A few months ago, my husband informed me that he had found his oldest daughter (18) and that he didn't want me invoolved with their relationship. Last night he told me that I needed to start accepting that I am her step mother and that it didn't matter what I thought.Honestly, I don't like thhe idea and I feel that I have my own children ( with hubby) to focus on. I was raised with a step parent and it wasn't all that great, I don't think I am cut out for step parenting. Any advice?????????
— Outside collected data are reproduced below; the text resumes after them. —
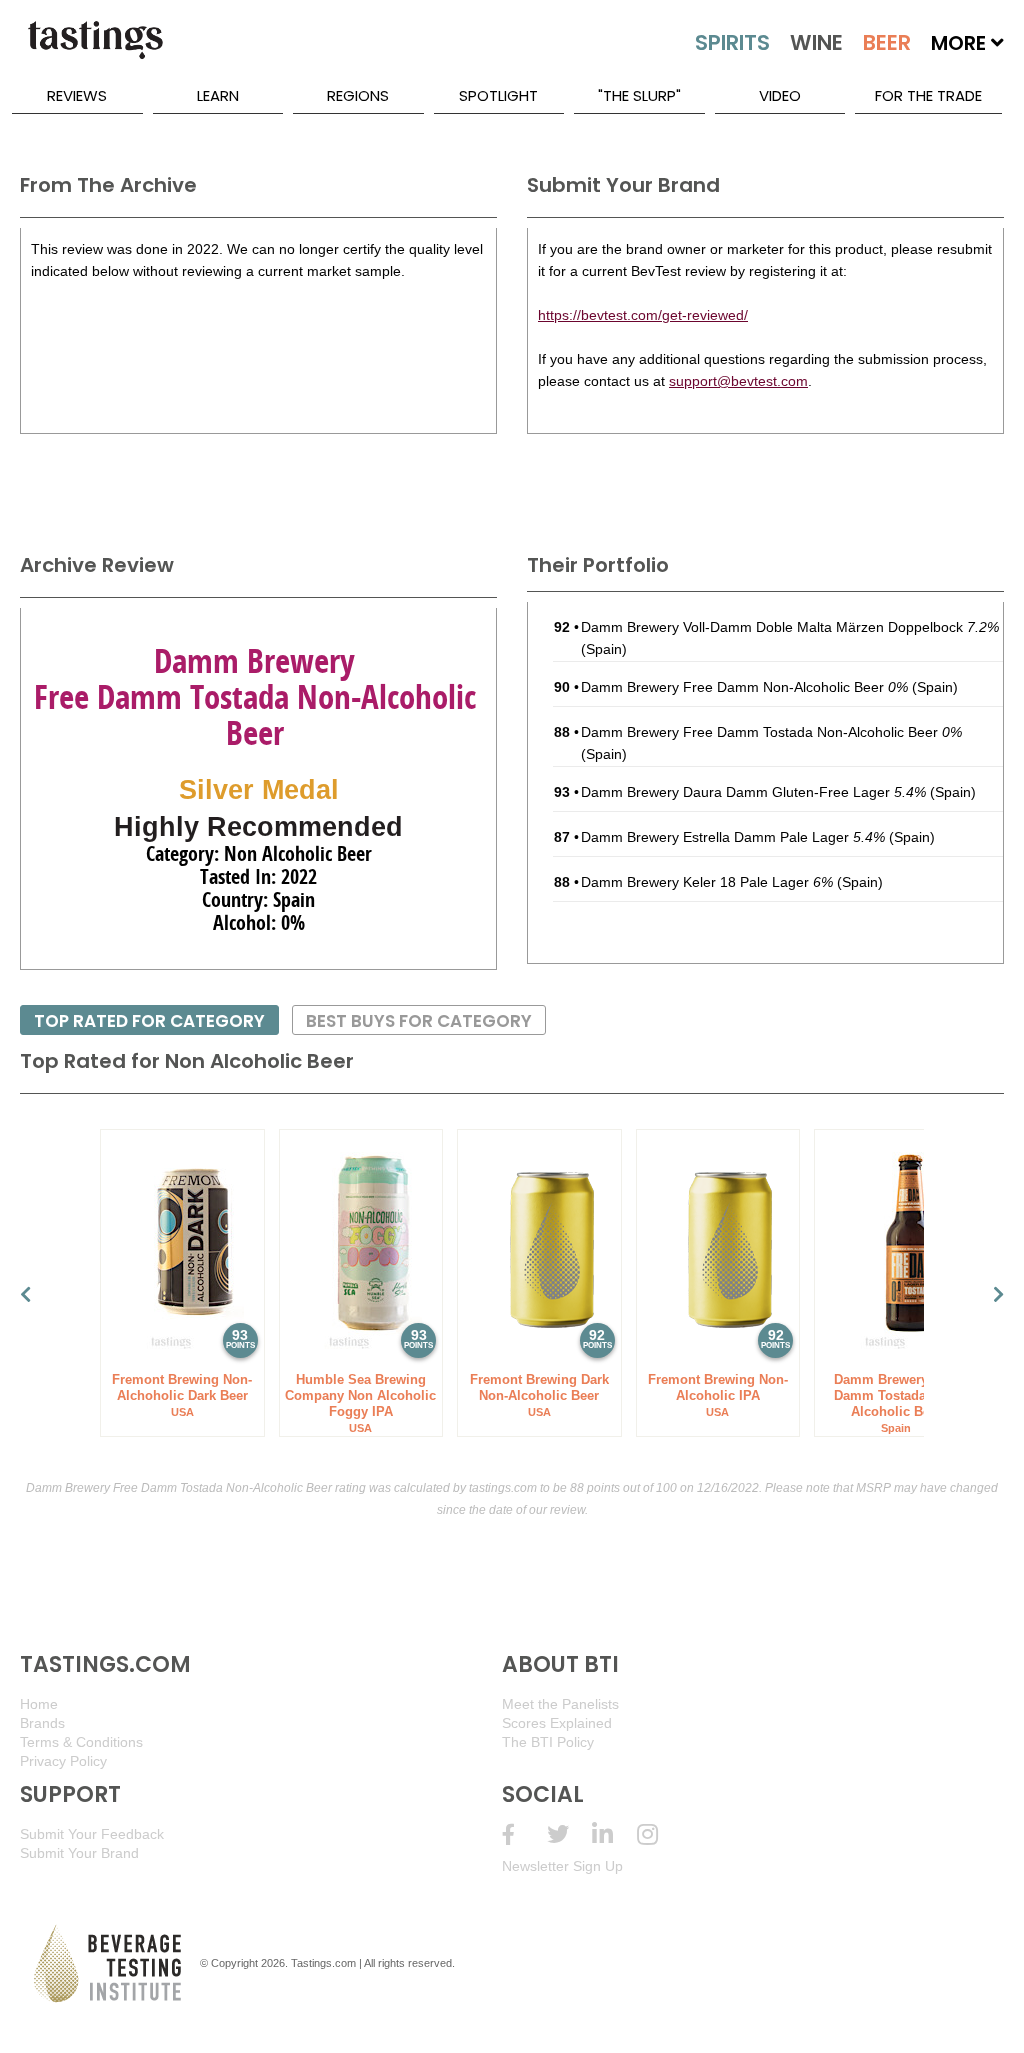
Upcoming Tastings (659, 1834)
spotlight (498, 95)
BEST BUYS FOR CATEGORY (419, 1021)
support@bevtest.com (738, 381)
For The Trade (928, 95)
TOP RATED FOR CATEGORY (149, 1021)
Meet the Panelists (560, 1704)
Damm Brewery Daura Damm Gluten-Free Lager (753, 792)
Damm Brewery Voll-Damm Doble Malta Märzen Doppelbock (790, 627)
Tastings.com (323, 1963)
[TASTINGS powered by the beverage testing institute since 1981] (95, 50)
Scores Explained (557, 1723)
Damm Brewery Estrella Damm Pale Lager (733, 837)
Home (39, 1704)
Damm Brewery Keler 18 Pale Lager (707, 882)
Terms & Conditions (81, 1742)
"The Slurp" (639, 95)
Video (780, 95)
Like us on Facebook (524, 1834)
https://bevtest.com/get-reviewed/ (643, 315)
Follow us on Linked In (614, 1834)
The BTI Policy (548, 1742)
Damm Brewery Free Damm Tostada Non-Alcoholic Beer (771, 732)
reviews (77, 95)
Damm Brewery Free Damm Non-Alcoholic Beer (744, 687)
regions (358, 95)
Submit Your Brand (79, 1853)
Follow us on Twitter (569, 1834)
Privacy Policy (63, 1761)
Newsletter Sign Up (562, 1866)
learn (218, 95)
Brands (42, 1723)
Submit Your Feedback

well she is an adult at 18 ...I expect she has her own life to get on with I doubt she will be a lot of trouble and her dad would like her in his life..he could have been a bit kinder when he said that it didnt matter what you thought because of course it does matter .Why is it a problem for you, what are you concerned with ? because your experience as a child wasnt good its a bit differant ,but it has colored your perpection of it.talk to ypour husband see what is expected of you it may all work out well, you dont say how old your children of the marriage are, but possibly you have some concern there ?
You said he "found her" , do you mean they haven't had a relationship until now? If that is the case, then I can somewhat understand him. He probably wants to get to know her and catch up on lost time. And then maybe in the future he will introduce you 2. You won't have to go through the troubles of raising her, so I wouldn't worry about anything except for his lack of concern for you feelings.